The Sequence of the Human Genome
The Sequence of the Human Genome
Journal article
By: John Craig Venter
Date: February 16, 2001
Source: J. C. Venter, et. al. "The Sequence of the Human Genome." Science 291(Feb. 2001): 5507, 1304-51.
About the Author: J. Craig Venter was involved in genomic studies first as researcher at the National Institutes of Health. In 1992, Venter co-founded The Institute for Genomic Research (TIGR). At TIGR, his group sequenced the first bacterial genome of the virus Haemophilus influenzae by a method known as shotgun sequencing, the method that he later used to sequence other genomes. After becoming a president of Celera Genomics in 1998, Venter and his team sequenced the fruit fly, mouse, rat, and human genomes. In 2003, Venter undertook a global expedition to obtain and study microbes from the Earth's varying environments. This work is carried out by the J. Craig Venter Institute, formed in 2004.
INTRODUCTION
The sequencing of the human genome, that is, finding the order of the building blocks of the nucleic acids that make up the entire genetic material of a human, was first proposed in 1985. In 1988, the Human Genome Organization was established to coordinate the international efforts to sequence the genome. While the United States was the largest contributor to the project, other countries such as Japan, Germany, the United Kingdom, France, and China established their own human genome projects, and also contributed to the global sequencing effort.
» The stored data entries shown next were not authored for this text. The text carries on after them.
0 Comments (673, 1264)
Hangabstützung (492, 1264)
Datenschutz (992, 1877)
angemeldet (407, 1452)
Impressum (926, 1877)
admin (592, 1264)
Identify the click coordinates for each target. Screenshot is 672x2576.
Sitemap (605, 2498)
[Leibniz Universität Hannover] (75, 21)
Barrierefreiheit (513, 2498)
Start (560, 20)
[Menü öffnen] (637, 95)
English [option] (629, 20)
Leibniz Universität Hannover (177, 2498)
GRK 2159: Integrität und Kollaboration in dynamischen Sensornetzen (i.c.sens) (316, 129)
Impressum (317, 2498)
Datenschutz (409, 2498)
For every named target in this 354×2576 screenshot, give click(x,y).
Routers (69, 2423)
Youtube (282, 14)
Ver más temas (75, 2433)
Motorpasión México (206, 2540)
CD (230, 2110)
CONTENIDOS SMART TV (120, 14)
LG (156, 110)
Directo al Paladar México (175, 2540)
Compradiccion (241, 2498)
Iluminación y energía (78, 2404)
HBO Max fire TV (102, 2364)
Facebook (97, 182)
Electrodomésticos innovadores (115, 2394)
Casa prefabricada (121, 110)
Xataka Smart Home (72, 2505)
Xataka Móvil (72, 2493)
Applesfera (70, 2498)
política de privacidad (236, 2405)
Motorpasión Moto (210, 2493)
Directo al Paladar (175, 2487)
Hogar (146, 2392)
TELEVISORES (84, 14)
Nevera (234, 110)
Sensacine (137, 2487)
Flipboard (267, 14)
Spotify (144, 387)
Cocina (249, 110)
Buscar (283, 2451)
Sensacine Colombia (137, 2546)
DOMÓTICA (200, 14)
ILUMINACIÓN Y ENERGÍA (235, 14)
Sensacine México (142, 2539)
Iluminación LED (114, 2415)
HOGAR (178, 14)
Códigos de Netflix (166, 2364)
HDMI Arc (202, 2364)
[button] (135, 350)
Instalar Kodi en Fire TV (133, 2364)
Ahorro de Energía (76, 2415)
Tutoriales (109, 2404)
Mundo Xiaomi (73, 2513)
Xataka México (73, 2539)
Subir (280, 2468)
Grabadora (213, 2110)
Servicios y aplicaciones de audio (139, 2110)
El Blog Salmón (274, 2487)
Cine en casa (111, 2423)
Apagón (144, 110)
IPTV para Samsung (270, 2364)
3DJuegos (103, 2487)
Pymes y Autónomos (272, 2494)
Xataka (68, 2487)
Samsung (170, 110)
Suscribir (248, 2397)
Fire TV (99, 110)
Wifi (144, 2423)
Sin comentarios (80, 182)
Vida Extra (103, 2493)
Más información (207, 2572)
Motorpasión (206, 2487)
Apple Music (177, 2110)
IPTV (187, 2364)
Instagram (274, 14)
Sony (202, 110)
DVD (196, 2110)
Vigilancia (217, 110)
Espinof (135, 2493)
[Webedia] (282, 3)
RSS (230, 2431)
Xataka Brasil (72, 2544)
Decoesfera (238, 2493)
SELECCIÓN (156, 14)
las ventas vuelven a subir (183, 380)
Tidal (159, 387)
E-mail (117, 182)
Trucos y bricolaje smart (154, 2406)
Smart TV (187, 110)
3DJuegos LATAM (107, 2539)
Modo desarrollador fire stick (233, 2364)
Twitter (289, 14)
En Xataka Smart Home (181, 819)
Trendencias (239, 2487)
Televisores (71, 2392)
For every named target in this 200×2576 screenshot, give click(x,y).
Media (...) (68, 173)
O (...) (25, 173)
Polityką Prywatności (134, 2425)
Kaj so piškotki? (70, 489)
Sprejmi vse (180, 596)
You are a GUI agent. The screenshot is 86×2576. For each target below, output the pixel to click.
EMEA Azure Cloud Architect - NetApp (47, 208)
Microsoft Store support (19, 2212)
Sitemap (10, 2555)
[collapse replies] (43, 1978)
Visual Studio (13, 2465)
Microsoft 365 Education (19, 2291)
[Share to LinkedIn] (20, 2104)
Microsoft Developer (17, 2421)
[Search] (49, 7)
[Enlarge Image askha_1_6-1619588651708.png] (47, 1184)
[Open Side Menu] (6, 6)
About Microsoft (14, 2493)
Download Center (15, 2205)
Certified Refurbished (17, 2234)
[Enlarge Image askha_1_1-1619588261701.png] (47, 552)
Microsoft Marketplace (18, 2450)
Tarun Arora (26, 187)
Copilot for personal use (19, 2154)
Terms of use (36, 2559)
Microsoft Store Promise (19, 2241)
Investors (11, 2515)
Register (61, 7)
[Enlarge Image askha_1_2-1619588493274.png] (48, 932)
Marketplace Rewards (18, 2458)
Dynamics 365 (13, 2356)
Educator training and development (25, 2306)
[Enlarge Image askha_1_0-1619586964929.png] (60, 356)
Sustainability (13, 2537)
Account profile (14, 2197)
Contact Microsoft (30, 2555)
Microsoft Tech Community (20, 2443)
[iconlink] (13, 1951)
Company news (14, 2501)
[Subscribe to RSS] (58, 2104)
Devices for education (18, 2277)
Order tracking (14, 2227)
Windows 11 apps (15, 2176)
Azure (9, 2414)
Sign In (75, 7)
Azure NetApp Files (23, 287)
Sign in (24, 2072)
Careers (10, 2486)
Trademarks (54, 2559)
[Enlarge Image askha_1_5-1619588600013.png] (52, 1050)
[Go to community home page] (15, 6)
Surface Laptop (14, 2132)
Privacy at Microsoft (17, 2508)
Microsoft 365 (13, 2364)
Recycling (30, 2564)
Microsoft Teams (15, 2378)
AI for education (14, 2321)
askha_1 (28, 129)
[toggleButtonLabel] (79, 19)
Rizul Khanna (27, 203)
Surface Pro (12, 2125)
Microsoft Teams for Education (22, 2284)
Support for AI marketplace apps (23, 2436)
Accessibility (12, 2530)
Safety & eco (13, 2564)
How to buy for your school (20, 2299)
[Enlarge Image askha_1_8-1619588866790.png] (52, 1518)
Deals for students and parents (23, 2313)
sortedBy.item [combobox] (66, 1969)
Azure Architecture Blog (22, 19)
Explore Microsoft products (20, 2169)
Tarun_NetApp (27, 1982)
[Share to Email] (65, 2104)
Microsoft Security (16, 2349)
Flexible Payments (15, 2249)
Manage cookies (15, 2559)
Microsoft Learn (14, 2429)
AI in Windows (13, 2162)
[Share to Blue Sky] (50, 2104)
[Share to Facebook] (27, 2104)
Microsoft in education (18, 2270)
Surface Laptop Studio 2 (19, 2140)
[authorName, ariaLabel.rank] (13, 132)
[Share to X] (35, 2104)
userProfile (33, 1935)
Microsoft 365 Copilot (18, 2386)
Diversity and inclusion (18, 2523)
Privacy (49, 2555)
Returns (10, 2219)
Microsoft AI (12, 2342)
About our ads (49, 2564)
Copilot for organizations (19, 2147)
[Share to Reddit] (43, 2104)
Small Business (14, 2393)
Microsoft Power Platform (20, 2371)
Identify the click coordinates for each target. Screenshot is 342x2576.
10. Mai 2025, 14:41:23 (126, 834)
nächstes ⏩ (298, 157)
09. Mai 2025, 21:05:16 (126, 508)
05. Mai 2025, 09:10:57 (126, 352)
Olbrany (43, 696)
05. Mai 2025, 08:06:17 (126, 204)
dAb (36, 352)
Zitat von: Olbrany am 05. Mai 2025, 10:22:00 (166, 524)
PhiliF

In 1991, the Human Genome Project was started in the U.S. with the aim of sequencing the entire human genome composed of 2.9 billion base pairs (two building blocks, or nucleotide bases, that connect DNA into a double strand) in fifteen years.
One obvious challenge facing scientists involved in the project was how to sequence (map) the huge number of base pairs and collate all of the sequencing data. In the mid-1980s, small-scale sequencing was routine. However, it was expected that a large project like the human genome sequence would require novel approaches, or it would require much more time than the goal of fifteen years. New techniques that were essential for success were the development of a sequencing method that used fluorescent dyes to tag different bases, high-throughput sequencing, which read DNA sequences about twelve times faster than older technology, and computing tools able to compile the data into one sequence.
The first step in the process of establishing the sequence was to subdivide the genome into manageable pieces, and this was achieved by cloning its fragments. Cloning was performed by inserting the fragments of human DNA into small DNA molecules known as plasmids, or vectors. These molecules are able to multiply in a cell. The inserted fragments were sequenced and their sequences were combined with the data from genetic maps to eventually create a full genome sequence.
A full human genetic map was constructed by using polymorphic markers (gene sequences that have variant forms) that were evenly spaced close together in the genome. The Human Genome Project generated over 10,000 polymorphic markers to create a framework map. Previously cloned and mapped human genes were also placed on the framework.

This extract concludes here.